SOURCE DATA
——
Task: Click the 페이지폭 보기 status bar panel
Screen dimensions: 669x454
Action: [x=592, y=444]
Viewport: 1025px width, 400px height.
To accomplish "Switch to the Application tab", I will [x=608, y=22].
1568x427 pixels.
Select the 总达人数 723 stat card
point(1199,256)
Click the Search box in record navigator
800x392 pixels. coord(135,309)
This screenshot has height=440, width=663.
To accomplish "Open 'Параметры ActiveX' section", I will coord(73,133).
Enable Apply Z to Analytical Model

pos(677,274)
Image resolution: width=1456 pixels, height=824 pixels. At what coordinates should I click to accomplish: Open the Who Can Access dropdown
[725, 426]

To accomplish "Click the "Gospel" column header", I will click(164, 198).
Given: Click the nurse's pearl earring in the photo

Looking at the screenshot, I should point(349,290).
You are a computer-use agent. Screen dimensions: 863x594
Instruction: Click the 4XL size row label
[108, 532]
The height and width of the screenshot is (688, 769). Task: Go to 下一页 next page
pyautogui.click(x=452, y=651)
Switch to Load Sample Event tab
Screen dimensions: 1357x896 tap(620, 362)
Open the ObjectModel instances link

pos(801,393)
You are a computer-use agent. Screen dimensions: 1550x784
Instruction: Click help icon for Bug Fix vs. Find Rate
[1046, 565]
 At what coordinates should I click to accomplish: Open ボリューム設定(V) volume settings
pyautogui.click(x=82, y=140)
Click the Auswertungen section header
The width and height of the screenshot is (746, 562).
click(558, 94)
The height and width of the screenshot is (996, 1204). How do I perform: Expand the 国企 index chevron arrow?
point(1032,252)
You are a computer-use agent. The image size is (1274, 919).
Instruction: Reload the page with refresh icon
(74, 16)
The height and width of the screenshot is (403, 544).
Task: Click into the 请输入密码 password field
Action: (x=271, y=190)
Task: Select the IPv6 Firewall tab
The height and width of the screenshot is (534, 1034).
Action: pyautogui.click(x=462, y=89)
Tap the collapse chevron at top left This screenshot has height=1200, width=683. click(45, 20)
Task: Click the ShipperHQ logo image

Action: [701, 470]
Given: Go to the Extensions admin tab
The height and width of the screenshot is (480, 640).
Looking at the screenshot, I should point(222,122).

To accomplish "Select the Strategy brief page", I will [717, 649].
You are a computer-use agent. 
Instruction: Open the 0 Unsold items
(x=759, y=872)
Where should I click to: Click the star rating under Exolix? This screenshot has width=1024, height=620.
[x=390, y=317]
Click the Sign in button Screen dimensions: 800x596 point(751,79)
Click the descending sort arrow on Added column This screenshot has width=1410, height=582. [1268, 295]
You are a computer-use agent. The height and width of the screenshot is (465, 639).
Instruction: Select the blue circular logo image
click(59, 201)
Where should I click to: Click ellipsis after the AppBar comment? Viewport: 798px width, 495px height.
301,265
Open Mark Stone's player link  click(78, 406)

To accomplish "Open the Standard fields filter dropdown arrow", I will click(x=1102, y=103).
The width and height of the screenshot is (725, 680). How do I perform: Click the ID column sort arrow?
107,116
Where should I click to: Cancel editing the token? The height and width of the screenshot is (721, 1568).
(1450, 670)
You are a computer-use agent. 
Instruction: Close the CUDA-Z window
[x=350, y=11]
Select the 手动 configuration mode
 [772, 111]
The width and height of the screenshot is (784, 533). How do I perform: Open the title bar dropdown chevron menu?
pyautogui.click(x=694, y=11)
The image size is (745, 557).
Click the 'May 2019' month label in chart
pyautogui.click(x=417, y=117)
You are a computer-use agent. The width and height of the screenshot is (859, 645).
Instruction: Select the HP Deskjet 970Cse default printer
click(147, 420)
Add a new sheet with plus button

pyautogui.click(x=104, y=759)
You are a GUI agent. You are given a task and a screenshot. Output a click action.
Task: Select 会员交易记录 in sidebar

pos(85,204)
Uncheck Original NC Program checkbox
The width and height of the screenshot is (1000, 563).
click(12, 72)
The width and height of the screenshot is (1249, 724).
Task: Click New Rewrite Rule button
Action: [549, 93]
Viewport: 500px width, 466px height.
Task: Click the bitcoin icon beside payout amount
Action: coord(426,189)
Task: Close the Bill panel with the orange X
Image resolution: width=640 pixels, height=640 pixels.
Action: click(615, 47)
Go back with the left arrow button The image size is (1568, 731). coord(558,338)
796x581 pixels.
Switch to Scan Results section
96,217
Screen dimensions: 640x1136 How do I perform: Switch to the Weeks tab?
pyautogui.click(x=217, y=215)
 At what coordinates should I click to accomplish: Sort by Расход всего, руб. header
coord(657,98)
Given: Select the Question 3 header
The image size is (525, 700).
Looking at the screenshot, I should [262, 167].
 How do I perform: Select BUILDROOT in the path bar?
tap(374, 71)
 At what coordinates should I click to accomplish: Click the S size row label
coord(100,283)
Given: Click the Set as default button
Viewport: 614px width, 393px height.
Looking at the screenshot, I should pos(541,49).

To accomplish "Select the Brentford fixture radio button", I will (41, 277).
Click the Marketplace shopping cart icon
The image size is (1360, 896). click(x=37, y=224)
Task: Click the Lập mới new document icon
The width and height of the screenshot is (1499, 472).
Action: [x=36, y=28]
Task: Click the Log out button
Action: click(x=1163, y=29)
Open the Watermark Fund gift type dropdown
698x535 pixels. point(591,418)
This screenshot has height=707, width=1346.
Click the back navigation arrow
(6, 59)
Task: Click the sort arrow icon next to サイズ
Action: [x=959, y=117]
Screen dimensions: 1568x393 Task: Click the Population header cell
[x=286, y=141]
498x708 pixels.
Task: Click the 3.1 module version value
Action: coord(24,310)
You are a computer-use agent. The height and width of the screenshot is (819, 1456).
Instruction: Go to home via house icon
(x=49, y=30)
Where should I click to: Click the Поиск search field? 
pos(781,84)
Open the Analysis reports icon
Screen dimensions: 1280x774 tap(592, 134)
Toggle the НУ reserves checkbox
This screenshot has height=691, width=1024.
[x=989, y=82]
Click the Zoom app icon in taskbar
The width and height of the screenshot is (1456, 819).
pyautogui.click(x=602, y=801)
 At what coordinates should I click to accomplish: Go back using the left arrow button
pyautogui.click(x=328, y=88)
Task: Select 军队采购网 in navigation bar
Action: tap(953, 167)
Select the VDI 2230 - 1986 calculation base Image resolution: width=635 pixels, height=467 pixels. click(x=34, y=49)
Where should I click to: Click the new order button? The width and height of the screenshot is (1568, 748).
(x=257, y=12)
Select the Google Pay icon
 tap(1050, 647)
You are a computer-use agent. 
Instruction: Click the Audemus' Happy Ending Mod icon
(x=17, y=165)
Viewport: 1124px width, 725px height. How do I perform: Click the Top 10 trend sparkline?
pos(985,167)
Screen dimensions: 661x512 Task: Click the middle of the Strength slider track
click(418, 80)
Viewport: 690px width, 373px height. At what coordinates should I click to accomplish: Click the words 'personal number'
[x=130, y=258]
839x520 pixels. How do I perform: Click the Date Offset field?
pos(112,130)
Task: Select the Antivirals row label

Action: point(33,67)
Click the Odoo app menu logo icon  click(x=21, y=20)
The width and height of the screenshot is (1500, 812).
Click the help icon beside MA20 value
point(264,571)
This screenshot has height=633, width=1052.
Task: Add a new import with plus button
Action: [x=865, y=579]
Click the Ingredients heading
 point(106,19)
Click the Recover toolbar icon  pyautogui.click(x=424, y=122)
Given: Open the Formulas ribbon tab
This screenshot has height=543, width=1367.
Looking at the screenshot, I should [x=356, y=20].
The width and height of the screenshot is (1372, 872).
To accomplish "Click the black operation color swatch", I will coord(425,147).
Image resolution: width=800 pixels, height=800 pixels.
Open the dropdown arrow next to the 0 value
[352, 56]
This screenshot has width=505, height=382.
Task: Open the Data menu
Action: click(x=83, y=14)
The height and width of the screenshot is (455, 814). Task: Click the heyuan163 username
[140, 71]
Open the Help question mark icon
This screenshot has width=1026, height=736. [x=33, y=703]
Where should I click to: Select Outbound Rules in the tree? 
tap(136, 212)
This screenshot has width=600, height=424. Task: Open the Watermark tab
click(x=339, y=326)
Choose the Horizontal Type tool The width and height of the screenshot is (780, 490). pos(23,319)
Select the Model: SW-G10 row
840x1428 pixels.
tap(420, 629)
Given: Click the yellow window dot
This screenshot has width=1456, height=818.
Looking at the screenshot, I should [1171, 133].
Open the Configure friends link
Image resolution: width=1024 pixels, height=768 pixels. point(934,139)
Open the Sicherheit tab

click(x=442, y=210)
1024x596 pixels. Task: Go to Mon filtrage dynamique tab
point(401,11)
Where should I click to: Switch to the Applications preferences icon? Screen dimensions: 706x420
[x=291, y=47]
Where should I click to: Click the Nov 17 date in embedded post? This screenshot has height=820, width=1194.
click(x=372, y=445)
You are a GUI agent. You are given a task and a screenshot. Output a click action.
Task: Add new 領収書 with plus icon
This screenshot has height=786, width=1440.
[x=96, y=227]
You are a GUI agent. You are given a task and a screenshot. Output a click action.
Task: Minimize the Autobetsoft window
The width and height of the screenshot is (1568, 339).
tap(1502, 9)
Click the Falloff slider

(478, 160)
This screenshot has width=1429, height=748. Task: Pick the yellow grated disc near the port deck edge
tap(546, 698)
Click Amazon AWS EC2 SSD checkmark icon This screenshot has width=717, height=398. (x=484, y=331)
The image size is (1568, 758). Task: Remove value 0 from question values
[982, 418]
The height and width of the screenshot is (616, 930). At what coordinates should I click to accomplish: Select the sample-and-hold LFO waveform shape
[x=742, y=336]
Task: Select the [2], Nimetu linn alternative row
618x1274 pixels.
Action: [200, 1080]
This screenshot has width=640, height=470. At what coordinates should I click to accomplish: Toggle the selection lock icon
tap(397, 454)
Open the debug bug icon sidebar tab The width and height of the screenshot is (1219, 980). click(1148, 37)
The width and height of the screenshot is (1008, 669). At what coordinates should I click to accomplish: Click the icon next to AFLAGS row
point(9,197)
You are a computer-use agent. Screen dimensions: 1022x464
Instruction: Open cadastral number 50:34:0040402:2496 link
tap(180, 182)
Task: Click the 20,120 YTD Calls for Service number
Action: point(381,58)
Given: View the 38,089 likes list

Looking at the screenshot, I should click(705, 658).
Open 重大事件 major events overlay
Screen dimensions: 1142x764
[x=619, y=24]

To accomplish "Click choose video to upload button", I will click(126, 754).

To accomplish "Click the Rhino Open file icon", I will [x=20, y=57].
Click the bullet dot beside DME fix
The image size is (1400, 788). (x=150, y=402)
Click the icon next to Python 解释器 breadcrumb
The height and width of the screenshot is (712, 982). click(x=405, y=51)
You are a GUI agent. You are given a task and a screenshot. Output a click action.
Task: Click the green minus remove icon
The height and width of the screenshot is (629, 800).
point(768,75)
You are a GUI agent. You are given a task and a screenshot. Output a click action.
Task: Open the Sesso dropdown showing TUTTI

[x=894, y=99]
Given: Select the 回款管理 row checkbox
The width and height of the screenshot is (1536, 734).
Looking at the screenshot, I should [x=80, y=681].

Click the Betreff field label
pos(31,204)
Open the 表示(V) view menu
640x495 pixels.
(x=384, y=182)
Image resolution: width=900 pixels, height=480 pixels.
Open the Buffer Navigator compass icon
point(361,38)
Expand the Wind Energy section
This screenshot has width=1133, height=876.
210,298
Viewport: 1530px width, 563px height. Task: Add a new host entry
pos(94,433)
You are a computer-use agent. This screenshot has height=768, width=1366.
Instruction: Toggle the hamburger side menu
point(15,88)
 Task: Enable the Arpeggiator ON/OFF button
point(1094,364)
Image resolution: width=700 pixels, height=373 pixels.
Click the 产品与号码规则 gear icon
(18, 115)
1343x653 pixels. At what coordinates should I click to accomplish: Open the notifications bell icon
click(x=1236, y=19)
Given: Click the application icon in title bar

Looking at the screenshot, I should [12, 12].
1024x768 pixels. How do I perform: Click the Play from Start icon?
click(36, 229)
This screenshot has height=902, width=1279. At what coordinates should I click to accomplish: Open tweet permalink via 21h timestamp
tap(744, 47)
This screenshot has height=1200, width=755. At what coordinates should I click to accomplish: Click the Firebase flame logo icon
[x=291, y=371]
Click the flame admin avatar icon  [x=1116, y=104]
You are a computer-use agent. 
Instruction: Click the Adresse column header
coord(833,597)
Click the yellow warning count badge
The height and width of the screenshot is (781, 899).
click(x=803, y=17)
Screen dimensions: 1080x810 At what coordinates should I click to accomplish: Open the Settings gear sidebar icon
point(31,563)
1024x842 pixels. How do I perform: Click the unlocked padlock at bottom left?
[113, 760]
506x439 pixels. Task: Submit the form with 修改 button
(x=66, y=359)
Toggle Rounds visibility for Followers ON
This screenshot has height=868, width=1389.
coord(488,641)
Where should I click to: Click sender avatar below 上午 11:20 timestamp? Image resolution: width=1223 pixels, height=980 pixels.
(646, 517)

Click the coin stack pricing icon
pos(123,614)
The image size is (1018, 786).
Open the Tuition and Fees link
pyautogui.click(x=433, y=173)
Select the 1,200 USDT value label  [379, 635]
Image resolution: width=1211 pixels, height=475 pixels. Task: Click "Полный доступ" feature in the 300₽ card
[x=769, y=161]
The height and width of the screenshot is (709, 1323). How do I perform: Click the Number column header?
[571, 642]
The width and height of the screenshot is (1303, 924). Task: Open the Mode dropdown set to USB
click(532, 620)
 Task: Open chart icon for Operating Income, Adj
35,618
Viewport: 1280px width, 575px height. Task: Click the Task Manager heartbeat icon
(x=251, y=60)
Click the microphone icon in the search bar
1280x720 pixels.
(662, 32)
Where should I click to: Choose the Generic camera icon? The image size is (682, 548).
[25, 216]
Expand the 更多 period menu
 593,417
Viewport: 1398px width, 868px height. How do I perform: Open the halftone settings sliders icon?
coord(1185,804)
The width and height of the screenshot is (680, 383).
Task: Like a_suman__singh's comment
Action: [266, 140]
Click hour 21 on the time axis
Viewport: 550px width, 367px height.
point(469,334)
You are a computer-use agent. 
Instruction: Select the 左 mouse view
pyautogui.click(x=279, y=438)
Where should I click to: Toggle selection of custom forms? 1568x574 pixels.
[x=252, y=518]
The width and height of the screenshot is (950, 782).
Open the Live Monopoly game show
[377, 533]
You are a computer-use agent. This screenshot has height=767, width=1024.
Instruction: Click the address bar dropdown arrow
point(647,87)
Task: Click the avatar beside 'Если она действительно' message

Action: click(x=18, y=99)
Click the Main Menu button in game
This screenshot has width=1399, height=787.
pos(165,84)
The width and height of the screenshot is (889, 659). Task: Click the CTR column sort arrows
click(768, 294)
——
Starting at the line with "Viewport: 1398px width, 868px", copy each line through the end of the data, both ends included, and give nothing else.

Viewport: 1398px width, 868px height. How do I perform: Open the halftone settings sliders icon?
coord(1185,804)
The width and height of the screenshot is (680, 383).
Task: Like a_suman__singh's comment
Action: [266, 140]
Click hour 21 on the time axis
Viewport: 550px width, 367px height.
point(469,334)
You are a computer-use agent. 
Instruction: Select the 左 mouse view
pyautogui.click(x=279, y=438)
Where should I click to: Toggle selection of custom forms? 1568x574 pixels.
[x=252, y=518]
The width and height of the screenshot is (950, 782).
Open the Live Monopoly game show
[377, 533]
You are a computer-use agent. This screenshot has height=767, width=1024.
Instruction: Click the address bar dropdown arrow
point(647,87)
Task: Click the avatar beside 'Если она действительно' message

Action: click(x=18, y=99)
Click the Main Menu button in game
This screenshot has width=1399, height=787.
pos(165,84)
The width and height of the screenshot is (889, 659). Task: Click the CTR column sort arrows
click(768, 294)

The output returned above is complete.